There are many myths that surround working out. Some of these misconceptions play into why we don’t move our bodies as much as we could, so read on to bust some common fitness myths! 

Myth: You have to work out in a gym to have a good workout.

False. You can exercise just about anywhere and still get in a good workout. In your dorm, at the park, and in the pool to name a few—get creative with it! Aim for a mix of aerobic, strength, and flexibility moves to get the most benefits.

Myth: You can spot reduce, or lose fat on specific parts of your body.

False. Because fat cells are distributed across your entire body, you can’t choose where you lose from. What you can target, however, are muscles that you want to strengthen. Want stronger legs? Try squats and lunges, or take your next walk on an incline. Stronger upper body? Shoulder presses and pushups are a start. Putting the focus on building up your strength, rather than focusing on what you want to lose, can help keep you motivated!

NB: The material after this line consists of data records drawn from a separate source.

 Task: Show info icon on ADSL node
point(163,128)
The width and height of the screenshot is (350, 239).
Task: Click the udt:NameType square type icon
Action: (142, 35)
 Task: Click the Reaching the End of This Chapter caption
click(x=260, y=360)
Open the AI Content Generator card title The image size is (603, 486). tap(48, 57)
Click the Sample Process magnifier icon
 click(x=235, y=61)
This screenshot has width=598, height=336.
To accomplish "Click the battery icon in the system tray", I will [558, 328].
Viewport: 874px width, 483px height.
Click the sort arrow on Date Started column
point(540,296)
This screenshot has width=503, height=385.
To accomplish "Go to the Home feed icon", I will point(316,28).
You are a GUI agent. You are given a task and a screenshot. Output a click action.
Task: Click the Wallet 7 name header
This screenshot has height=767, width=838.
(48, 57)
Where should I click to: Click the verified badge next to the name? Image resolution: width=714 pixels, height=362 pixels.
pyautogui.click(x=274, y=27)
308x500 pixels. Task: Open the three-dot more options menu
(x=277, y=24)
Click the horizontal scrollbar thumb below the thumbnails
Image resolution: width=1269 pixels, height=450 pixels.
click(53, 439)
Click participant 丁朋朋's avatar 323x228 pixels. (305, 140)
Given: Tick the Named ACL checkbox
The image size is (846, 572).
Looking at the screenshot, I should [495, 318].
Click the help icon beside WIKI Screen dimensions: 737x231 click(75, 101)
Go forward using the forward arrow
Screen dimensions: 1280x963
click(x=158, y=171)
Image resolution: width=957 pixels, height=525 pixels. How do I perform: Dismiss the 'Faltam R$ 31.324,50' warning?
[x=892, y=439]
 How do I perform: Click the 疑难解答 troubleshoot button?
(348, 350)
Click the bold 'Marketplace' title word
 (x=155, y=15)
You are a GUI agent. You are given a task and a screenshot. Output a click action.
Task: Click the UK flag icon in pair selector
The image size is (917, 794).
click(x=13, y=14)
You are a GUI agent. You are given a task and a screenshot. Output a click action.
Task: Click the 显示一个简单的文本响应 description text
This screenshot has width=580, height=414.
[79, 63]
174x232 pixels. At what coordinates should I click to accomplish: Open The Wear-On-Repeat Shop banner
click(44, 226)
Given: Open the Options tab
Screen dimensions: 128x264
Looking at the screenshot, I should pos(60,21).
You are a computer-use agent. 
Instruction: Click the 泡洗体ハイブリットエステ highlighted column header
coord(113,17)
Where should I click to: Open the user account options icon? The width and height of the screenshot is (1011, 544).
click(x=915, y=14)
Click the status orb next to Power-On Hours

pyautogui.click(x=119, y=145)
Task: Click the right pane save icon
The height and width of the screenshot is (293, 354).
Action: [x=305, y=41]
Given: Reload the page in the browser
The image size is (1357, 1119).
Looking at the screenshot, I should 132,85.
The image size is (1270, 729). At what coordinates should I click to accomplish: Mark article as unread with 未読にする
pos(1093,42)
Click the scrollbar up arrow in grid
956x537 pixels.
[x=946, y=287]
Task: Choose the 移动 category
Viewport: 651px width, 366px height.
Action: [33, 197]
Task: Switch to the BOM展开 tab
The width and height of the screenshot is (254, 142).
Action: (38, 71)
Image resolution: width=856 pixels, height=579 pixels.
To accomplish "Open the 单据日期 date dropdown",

Myth: Gymtimidation is a common, normal feeling.

True! We all have probably felt this at some point in our life. “Gymtimidation” can be a fear of going to the gym, hiking or biking, or trying a new group fitness class. If you’re ever feeling gymtimidation, try bringing a friend, coming in with a plan, and asking for help when you need it. Remind yourself that you are there for you!

Myth: I don’t have time to be active. 

False. Studies show that exercising just 30 minutes a day decreases your risks for a slew of cardiovascular diseases! One tip for tackling the 30 minutes is to break that time up into three bouts of 10 minutes each. Taking a couple of walks a day is an easy way to add activity into your life.

Myth: Movement helps with stress.

True! Exercise helps to reduce our stress-inducing hormones, cortisol, and adrenaline. By reducing these stress hormones, we’re able to be more productive, feel less worry, and handle stressful situations more effectively. Exercise also helps to stimulate the production of endorphins, which contribute to our feelings of happiness. You’re only one workout away from a good mood!

Myth: You need to stretch before every workout.

False. Although you never want to go into a workout cold, dynamic warm-ups (stretching with movement) rather than static stretching are the way to go when preparing for a workout. Moves that prepare you for the workout you are doing are most likely your best bet—if you are running, start off with a brisk walk. If you are doing intense weight training, start off with body weight or lighter weights to prepare you.

Myth: The best workout is (insert latest, most popular workout here).

False. The best workout is one that fits your goals and lifestyle, not necessarily what’s popular or trendy. A good workout can be something that is challenging yet enjoyable, or that helps you meet certain goals. Find what works for you and make it a part of your lifestyle!